_Selected extract_:
--*--


    * That was a joke.

  5. Jenny
    Jenny says:

    P-

    I’m considering not reading your blog anymore because of your advice. Don’t report the sexual harrassment? Wow. That’s first class behavior, right there. No wonder things are still the way they are.

    J

    * * * * * * *
    Hi, J. I’m glad you wrote this comment, because maybe a lot of people are thinking this.Did you read the link I included with the advice to not report sexual harrassment? I included the link so that people who are not familiar with harrassment law could understand it better.

    The advice to not report is not controversial. I’m not saying that harrassment is okay. I’m saying that the law doesn’t protect women who report. The law protects companies from being sued by the women who report. Human resource professionals are trained to protect the company, not the woman who reports. This is simply how the legal system works.

    I am not saying this is okay. But this is not a legal philosopher blog. This is a career advice blog. When you report harrassment it is usually the case that you lose your job – in a way that can be construed as legal — and you go through emotional hell. Most women are not in the position to sacrafice their career in the name of trying to bring down one harrasser. The legal system needs to step in and take care of this.

    –Penelope

  6. laurence haughton
    laurence haughton says:

    There are many (well-researched) reasons that women excel at marketing and sales beyond looks.
    According to Dr. Bernard Rosebnbaum’s study “Women have an edge in five of the seven emerging sales competencies.”
    But I’m not discounting your point. One of the most insightful leaders I found researching my book was a former Dallas Cowboy Cheerleader (with a business degree).

  7. jim
    jim says:

    I agree that HR wagons circle the company. I have worked for defense contractors and a major airline. The year 2006 saw the peak (at the time of report) of harrassment in the work place against males. The sexual harrassment I experienced was too brazen to report on this blog. All I can say is that it went far beyond verbal. There was alot of full body contact on the part of the females. They have gotten away with it for so long that it was just one of those things. HR will only do what it has to to protect the company and keep the money rolling in. If worker productivity falls because of the harrassment, then that is the only time we see videos on harrassment prevention or have the long lectures. In my work capacities, I have seen extreme harrassment from the bottom to the top. Supervisors marrying employees and “group relations” while on the job getting paid for it was very common. Some were targeted more than others. If you were nice looking to them, it became very bad. My career was actually destroyed because I did not participate in the “relations”. I did not report the harrassment. The harrassment also happened to female employees, but there seemed to be some understanding that it would only go as far as the female wished (for the most part that is). The males didn’t have that luxury. The female with the “personal mishap” requiring medication was still a wild gun in the workplace. Penelope’s advice seems like a real world advice.

--*--

_Data to examine_:

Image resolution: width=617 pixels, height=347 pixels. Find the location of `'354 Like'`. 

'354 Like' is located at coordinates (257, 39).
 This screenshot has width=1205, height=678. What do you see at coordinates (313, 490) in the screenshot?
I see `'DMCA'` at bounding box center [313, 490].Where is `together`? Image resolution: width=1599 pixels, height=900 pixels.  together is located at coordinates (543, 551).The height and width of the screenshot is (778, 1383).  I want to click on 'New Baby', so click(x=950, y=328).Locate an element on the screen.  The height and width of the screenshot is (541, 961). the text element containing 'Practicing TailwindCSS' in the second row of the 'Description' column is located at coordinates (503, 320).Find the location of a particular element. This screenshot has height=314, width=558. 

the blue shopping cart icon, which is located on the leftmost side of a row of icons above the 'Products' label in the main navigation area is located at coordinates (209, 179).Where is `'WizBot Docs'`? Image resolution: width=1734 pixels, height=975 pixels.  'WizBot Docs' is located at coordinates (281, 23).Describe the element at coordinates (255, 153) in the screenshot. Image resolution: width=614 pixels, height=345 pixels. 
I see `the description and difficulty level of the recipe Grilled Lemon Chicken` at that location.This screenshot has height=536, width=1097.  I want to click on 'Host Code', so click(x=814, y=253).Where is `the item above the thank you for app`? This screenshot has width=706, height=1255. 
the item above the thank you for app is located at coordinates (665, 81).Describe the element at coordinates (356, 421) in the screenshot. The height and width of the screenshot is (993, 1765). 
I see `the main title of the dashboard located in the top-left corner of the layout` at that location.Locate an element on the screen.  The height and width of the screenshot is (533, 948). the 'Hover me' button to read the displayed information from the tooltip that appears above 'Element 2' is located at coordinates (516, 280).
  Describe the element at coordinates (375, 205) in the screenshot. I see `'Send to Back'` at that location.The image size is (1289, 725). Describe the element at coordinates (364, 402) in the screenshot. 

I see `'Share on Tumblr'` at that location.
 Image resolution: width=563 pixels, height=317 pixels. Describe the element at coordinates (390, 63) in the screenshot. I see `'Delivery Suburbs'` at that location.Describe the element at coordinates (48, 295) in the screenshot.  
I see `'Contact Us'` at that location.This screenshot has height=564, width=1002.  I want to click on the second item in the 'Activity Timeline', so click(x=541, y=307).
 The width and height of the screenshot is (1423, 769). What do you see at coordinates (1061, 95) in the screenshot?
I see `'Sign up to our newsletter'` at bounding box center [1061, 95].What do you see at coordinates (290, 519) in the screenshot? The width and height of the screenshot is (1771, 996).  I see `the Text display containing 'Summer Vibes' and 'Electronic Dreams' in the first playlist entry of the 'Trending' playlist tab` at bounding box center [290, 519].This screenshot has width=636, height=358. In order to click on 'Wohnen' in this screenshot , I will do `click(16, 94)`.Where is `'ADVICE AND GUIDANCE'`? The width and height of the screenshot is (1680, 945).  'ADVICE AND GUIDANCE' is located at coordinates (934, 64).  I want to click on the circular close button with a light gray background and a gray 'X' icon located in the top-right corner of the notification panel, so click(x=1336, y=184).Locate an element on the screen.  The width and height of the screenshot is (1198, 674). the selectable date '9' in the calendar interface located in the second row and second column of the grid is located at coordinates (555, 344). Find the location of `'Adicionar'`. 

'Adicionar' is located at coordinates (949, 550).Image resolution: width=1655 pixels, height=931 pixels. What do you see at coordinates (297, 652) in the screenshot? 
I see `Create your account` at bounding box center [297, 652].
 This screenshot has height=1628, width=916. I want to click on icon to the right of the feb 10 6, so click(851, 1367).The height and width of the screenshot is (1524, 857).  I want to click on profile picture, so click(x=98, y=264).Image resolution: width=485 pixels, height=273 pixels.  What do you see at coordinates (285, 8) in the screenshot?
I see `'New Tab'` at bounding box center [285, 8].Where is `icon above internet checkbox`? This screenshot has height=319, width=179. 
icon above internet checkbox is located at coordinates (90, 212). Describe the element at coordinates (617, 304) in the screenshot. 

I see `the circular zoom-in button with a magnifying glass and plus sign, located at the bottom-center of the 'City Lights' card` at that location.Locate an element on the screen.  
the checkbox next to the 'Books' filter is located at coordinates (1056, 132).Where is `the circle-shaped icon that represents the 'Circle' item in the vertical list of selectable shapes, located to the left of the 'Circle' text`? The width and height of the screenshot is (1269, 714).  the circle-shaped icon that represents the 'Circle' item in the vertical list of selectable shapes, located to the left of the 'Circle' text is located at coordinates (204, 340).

--*--

_Parts of the exercise_:
• a. In the comment thread, repeat the text from "I am not saying" to "a business degree).".
• b. In the comment thread, whom does Penelope say human resource professionals are trained to protect?

_Answers to each task_:
• a.
I am not saying this is okay. But this is not a legal philosopher blog. This is a career advice blog. When you report harrassment it is usually the case that you lose your job – in a way that can be construed as legal — and you go through emotional hell. Most women are not in the position to sacrafice their career in the name of trying to bring down one harrasser. The legal system needs to step in and take care of this.

    –Penelope

  6. laurence haughton
    laurence haughton says:

    There are many (well-researched) reasons that women excel at marketing and sales beyond looks.
    According to Dr. Bernard Rosebnbaum’s study “Women have an edge in five of the seven emerging sales competencies.”
    But I’m not discounting your point. One of the most insightful leaders I found researching my book was a former Dallas Cowboy Cheerleader (with a business degree).

• b. The company, not the woman who reports.